- **Texte source**:

..............................

Arrêt n°1335 du 18 octobre 2018 (18-60.119) - Cour de cassation - Deuxième chambre civile - ECLI:FR:CCASS:2018:C201335

Médiateur judiciaire

Rejet

Sommaire 1 :
L’assemblée générale des magistrats du siège d’une cour d’appel qui décide de ne pas inscrire un candidat sur la liste des médiateurs auprès de cette cour d’appel n’est pas tenue d’entendre celui-ci.
Sommaire 2 :
Cette assemblée générale se détermine par des motifs exempts d’erreur manifeste d’appréciation, au regard de la condition posée par l’article 2, 3°, du décret n° 2017-1457 du 9 octobre 2017, en appréciant l’aptitude à la pratique de la médiation du candidat tant au regard de sa formation que de son expérience.


Demandeur(s) : M. Bruno X...

..............................

- **Données fournies**:

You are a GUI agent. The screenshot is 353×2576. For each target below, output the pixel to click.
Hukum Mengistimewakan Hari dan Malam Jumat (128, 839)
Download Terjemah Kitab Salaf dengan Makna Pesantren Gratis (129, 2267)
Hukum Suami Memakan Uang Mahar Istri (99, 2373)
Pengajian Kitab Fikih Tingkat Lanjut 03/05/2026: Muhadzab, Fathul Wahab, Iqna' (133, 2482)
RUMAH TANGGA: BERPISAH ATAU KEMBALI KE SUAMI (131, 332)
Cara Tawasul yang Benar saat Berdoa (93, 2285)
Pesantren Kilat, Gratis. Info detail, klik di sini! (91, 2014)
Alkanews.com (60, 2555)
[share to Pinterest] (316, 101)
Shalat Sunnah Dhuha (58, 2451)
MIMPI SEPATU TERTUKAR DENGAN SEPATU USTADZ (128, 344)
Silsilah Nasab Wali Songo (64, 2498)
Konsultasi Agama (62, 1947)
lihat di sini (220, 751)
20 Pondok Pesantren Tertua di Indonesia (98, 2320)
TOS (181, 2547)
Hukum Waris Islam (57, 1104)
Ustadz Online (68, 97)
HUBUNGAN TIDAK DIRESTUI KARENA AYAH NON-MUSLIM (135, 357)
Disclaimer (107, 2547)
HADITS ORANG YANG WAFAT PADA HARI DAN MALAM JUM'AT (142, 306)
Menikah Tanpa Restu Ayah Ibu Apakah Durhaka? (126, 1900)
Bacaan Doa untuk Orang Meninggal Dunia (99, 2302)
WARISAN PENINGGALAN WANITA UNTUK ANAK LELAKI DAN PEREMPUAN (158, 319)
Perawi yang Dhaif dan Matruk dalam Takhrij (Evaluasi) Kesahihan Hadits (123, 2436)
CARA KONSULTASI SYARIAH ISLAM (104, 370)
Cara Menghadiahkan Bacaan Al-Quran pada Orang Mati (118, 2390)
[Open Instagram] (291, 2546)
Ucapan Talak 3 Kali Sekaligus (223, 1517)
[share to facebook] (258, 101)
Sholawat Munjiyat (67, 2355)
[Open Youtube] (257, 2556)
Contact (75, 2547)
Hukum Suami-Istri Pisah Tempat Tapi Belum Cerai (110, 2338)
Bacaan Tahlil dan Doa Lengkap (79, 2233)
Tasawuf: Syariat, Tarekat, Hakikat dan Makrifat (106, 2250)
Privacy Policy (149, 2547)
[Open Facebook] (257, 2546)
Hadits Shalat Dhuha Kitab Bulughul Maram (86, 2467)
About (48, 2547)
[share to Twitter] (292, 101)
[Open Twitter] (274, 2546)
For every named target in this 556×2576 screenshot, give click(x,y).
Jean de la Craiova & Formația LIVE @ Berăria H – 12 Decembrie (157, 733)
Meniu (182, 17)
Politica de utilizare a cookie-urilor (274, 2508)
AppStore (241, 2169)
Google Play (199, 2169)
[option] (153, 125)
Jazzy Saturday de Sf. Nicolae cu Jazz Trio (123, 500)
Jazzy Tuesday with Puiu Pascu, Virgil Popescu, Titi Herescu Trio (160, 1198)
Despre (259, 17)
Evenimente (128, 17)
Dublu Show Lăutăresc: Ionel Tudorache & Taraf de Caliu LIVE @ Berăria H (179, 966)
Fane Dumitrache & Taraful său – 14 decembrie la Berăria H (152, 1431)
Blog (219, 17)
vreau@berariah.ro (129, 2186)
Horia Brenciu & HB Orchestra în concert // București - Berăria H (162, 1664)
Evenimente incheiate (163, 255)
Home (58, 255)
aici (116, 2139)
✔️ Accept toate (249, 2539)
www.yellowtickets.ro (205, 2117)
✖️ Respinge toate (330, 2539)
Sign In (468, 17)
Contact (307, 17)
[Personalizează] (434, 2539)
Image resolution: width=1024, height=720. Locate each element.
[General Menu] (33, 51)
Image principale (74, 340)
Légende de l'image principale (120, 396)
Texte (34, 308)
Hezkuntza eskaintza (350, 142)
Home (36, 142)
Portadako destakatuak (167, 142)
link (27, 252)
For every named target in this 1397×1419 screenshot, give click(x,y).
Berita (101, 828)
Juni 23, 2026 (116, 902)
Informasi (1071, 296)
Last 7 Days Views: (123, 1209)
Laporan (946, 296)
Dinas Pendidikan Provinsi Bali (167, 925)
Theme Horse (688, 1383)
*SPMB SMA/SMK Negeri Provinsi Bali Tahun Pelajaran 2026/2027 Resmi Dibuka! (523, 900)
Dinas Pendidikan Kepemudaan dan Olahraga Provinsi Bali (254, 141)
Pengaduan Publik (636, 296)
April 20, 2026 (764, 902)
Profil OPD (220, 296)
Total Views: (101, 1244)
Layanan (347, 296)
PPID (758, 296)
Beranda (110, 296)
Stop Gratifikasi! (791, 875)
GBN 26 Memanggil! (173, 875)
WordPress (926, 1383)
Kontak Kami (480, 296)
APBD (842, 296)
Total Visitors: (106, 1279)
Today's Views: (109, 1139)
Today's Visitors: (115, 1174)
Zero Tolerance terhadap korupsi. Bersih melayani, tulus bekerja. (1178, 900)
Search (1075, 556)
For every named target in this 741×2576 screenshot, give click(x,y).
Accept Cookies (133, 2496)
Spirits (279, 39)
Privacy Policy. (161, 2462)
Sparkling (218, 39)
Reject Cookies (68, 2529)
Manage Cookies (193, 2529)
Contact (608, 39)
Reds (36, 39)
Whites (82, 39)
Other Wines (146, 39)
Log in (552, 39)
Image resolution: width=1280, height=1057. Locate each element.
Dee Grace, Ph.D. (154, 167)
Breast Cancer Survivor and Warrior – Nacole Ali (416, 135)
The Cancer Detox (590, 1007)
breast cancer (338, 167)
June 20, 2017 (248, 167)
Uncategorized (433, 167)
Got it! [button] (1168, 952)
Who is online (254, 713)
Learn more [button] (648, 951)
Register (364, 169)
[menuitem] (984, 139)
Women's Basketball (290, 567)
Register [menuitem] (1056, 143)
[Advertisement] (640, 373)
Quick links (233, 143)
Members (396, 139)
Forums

..............................

- **Consignes de travail**:
1. Relevez dans l'arrêt tous les intitulés placés en début de ligne et suivis d'un deux-points.
2. Recopiez fidèlement le passage de l'arrêt qui commence par « Arrêt n°1335 du » et se poursuit jusqu'à « de son expérience. ».
3. Répondez aux questions suivantes d'après l'arrêt.
(a) Quelle chambre de la Cour de cassation a rendu cette décision ?
(b) De quelle date est le décret n° 2017-1457 ?
(c) Qui est indiqué comme demandeur ?
La liste fournie ne joue aucun rôle dans cet exercice.

- **Corrigé par tâche**:
1.
Sommaire 1
Sommaire 2
Demandeur(s)

2.
Arrêt n°1335 du 18 octobre 2018 (18-60.119) - Cour de cassation - Deuxième chambre civile - ECLI:FR:CCASS:2018:C201335

Médiateur judiciaire

Rejet

Sommaire 1 :
L’assemblée générale des magistrats du siège d’une cour d’appel qui décide de ne pas inscrire un candidat sur la liste des médiateurs auprès de cette cour d’appel n’est pas tenue d’entendre celui-ci.
Sommaire 2 :
Cette assemblée générale se détermine par des motifs exempts d’erreur manifeste d’appréciation, au regard de la condition posée par l’article 2, 3°, du décret n° 2017-1457 du 9 octobre 2017, en appréciant l’aptitude à la pratique de la médiation du candidat tant au regard de sa formation que de son expérience.

3.
(a) La deuxième chambre civile.
(b) Du 9 octobre 2017.
(c) M. Bruno X...